Only philosophy articulates causes.

Alrightalright, see you all later.

Marx is an echo of pre-existing Greek philosophy, so is any extra-Marxist socialism, fascism or communism or Anarchism. It was all thought before.

Ok fuck bye. BYE.

and it couldn’t ever… not even with the ‘invisible hand’, because without that hand a pure anarcho-capitalist state would evolve and then destroy itself… while with it, this hand inevitably becomes a nanny/crony to the bourgeois.

the very origins of the dual party system of government was a forced event that happened because of the divisions of labor. when this division is made, classes emerge with conflicting interests, and both must have some representation in the governing system. hence, the right and the left. and here these western idiots still believe there is something more fundamental to the necessity of partisan politics… while in fact it’s a system that only exists because of class divisions. it’s an astonishingly simple thing that has been purposely over complicated by the founders of western civilization. and behind them stand entire droves of ‘philosophers’, starting with those godforsaken greeks.

if you want a history of the polis, of the ‘political man’, don’t read aristotle. read engels and that guy with the unruly beard.

so if ancient man wasn’t a species that universally shared similar enough physiological characteristics so that the same kinds of social and material relations took place within all civilized groups - hence giving rise to the same kind of ‘theorectical questioning’ (philosophy is praxis) of the basic structures of those interactions - and instead there was a specific group over here that was experiencing genuinely novel problems that all the other groups weren’t experiencing, you could grant some exception to the greeks and say the philosophical dialogue they engaged in was unique only to them.

butcha can’t do that. what you can do is fall under the spell that because modern endo-european languages owe much of their historical development to the greeks, the philosophical problems posed and set forth with and through that language could only have been realized by the greeks.

you are under the impression that socrates was the first person to look up into the sky and ask ‘why’, yes?

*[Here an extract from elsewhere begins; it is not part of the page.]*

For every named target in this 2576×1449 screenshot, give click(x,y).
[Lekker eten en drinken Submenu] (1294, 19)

news flash: human beings have been doing philosophy since they were beating each other with sticks. the sophistication of that philosophy depends solely on the levels of complexity involved in their social and material relations. more people, more shit going on, more philosophy. moreover, the dominant philosophy existing during any literate period will be the one concocted and disseminated by those in power, with the only purpose being to sustain that power over succeeding generations. there is no search for troof here, bro, because troof is too painfully simple and leads directly to nihilism. the fact that history is a theater of hedonistic animals fighting over who’s going to do the work and that there is nothing ‘spiritual’ about any of this comedy, is a troof too embarrassing to bear for the sapient animal rationale. we’d rather like to think (if we are in power) that our status is rationalized by some grand teleology… which we then proceed to pull directly from our asses.

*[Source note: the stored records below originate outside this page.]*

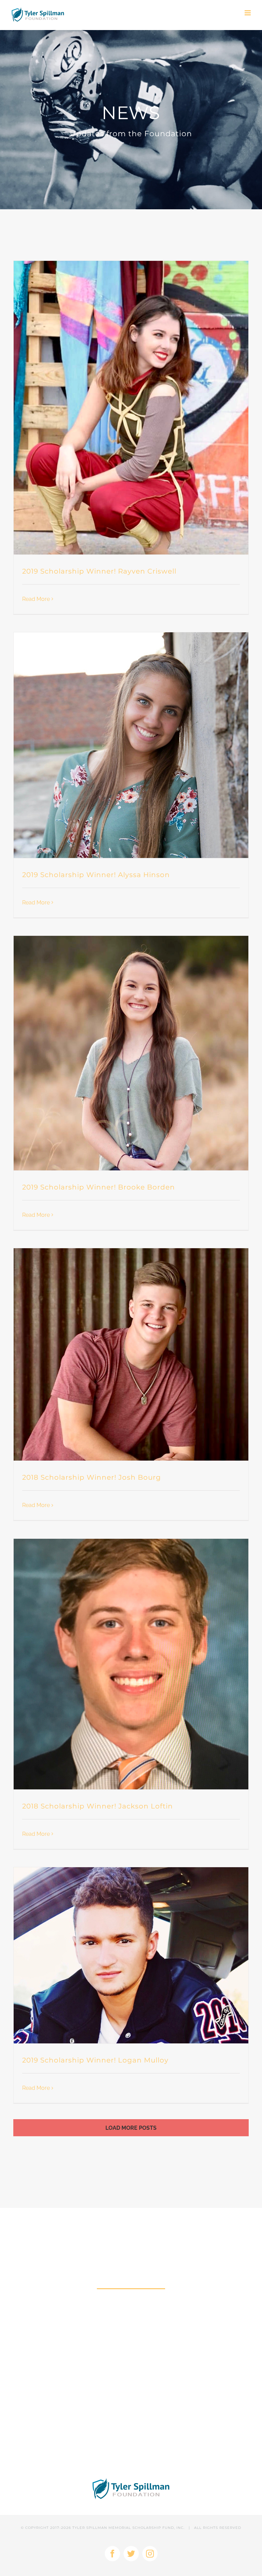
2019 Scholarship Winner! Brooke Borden (98, 1187)
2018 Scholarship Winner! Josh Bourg (91, 1477)
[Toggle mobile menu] (248, 12)
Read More (36, 599)
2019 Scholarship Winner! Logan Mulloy (95, 2060)
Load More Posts (131, 2128)
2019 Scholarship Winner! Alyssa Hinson (96, 875)
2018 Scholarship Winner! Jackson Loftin (97, 1806)
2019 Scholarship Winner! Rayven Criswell (99, 571)
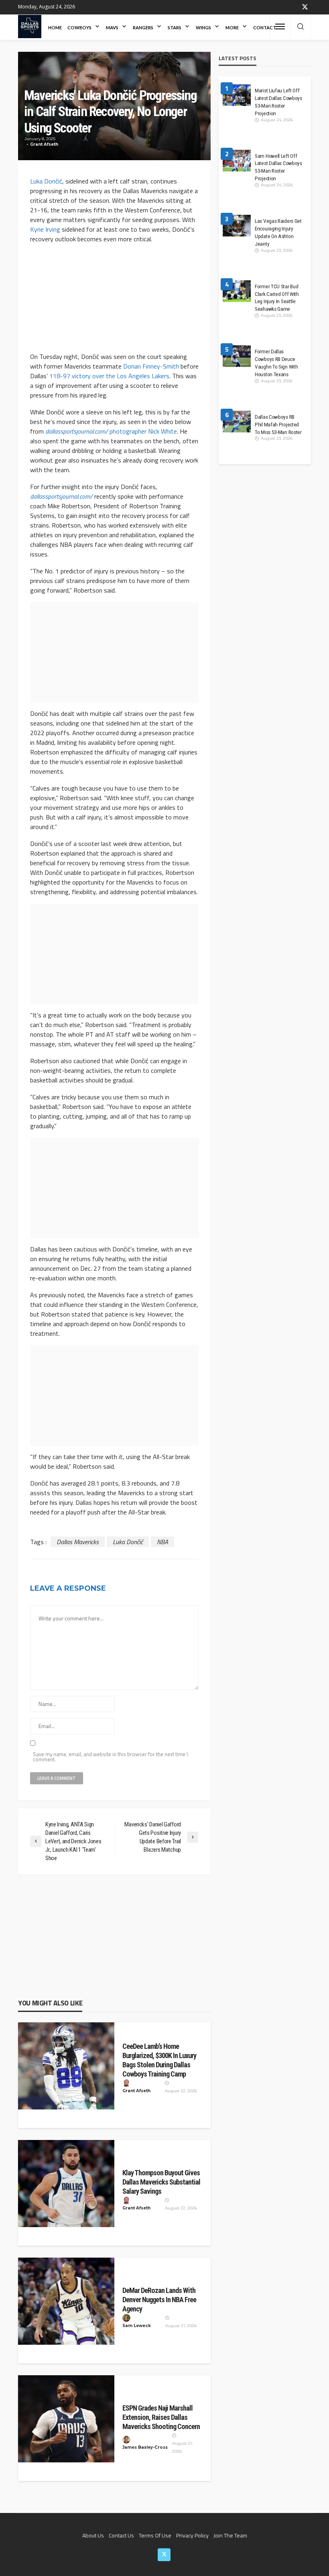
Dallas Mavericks (78, 1542)
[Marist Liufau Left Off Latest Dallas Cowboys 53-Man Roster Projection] (237, 98)
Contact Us (121, 2535)
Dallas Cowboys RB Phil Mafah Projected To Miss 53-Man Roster (278, 424)
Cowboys (79, 27)
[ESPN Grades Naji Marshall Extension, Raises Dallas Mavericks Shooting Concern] (66, 2418)
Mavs (112, 27)
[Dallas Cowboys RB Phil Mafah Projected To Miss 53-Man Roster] (237, 425)
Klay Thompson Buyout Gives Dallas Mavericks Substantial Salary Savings (161, 2181)
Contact (264, 27)
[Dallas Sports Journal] (29, 26)
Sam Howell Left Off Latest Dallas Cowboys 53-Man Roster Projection (278, 167)
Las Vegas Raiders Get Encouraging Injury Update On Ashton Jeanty (278, 232)
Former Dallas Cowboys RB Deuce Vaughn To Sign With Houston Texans (276, 362)
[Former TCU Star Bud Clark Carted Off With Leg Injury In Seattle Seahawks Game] (237, 294)
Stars (174, 27)
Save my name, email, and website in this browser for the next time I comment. (110, 1757)
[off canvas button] (280, 26)
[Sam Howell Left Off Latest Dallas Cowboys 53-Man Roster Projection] (237, 164)
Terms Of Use (155, 2535)
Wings (203, 27)
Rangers (143, 27)
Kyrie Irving (45, 229)
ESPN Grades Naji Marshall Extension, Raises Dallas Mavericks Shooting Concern (161, 2417)
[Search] (300, 26)
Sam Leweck (136, 2325)
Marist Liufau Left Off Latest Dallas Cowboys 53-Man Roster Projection (278, 101)
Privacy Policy (192, 2535)
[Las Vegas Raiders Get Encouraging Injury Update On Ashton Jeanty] (237, 229)
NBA (162, 1542)
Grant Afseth (44, 144)
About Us (93, 2535)
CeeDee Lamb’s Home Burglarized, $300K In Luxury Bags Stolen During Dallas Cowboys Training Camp (159, 2060)
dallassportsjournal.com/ (76, 431)
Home (55, 27)
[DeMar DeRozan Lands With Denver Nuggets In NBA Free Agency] (66, 2301)
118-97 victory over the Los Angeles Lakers (109, 376)
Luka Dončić (46, 181)
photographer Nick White (142, 431)
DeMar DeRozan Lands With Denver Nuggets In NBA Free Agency (159, 2299)
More (232, 27)
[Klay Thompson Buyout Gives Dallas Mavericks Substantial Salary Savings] (66, 2183)
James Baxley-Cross (145, 2447)
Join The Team (230, 2535)
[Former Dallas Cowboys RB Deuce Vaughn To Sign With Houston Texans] (237, 359)
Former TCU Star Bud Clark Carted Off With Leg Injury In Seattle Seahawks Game (277, 297)
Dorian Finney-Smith (151, 366)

you don’t need to study the greeks, big P. the only thing you need to study is your ass.

But… But Marx was a philosopher… I don’t… I don’t understand…

Help me promethean! Before my self fractures and I start saying “note to others” everytime I want to say a thing!

Note to others:

marxists.org/archive/eastma … osophy.htm

He sure as shit wished himself into a lot of traditionalist Neo-Greek German Idealist philosophy there.